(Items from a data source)
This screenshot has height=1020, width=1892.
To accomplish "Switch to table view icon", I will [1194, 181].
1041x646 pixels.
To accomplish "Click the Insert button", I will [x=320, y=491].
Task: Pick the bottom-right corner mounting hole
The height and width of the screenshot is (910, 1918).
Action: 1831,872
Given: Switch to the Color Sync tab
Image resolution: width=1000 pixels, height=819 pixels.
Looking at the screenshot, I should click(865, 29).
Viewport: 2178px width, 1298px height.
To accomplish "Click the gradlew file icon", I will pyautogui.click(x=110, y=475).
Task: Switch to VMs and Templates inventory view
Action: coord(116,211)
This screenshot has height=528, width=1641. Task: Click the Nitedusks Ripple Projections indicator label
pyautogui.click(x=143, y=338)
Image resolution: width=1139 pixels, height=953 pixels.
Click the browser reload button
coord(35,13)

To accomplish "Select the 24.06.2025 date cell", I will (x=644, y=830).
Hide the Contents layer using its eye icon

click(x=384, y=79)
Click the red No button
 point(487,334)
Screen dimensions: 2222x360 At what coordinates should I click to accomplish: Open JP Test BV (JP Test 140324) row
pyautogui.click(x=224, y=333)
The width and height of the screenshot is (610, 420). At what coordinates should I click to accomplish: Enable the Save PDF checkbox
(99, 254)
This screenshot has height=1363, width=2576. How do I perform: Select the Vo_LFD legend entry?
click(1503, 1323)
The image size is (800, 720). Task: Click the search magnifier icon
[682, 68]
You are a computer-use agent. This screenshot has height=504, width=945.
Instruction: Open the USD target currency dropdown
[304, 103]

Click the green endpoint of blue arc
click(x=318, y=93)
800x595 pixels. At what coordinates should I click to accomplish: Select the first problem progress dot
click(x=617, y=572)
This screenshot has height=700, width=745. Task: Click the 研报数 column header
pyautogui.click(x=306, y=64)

- **EXERCISE TASK**
Rewrite the items starting at the line containing "800x595 pixels. At" and ending with the final item, replacing "progress dot" with "progress marker" and leaving everything else unchanged.

- **REPLY**
800x595 pixels. At what coordinates should I click to accomplish: Select the first problem progress marker
click(x=617, y=572)
This screenshot has height=700, width=745. Task: Click the 研报数 column header
pyautogui.click(x=306, y=64)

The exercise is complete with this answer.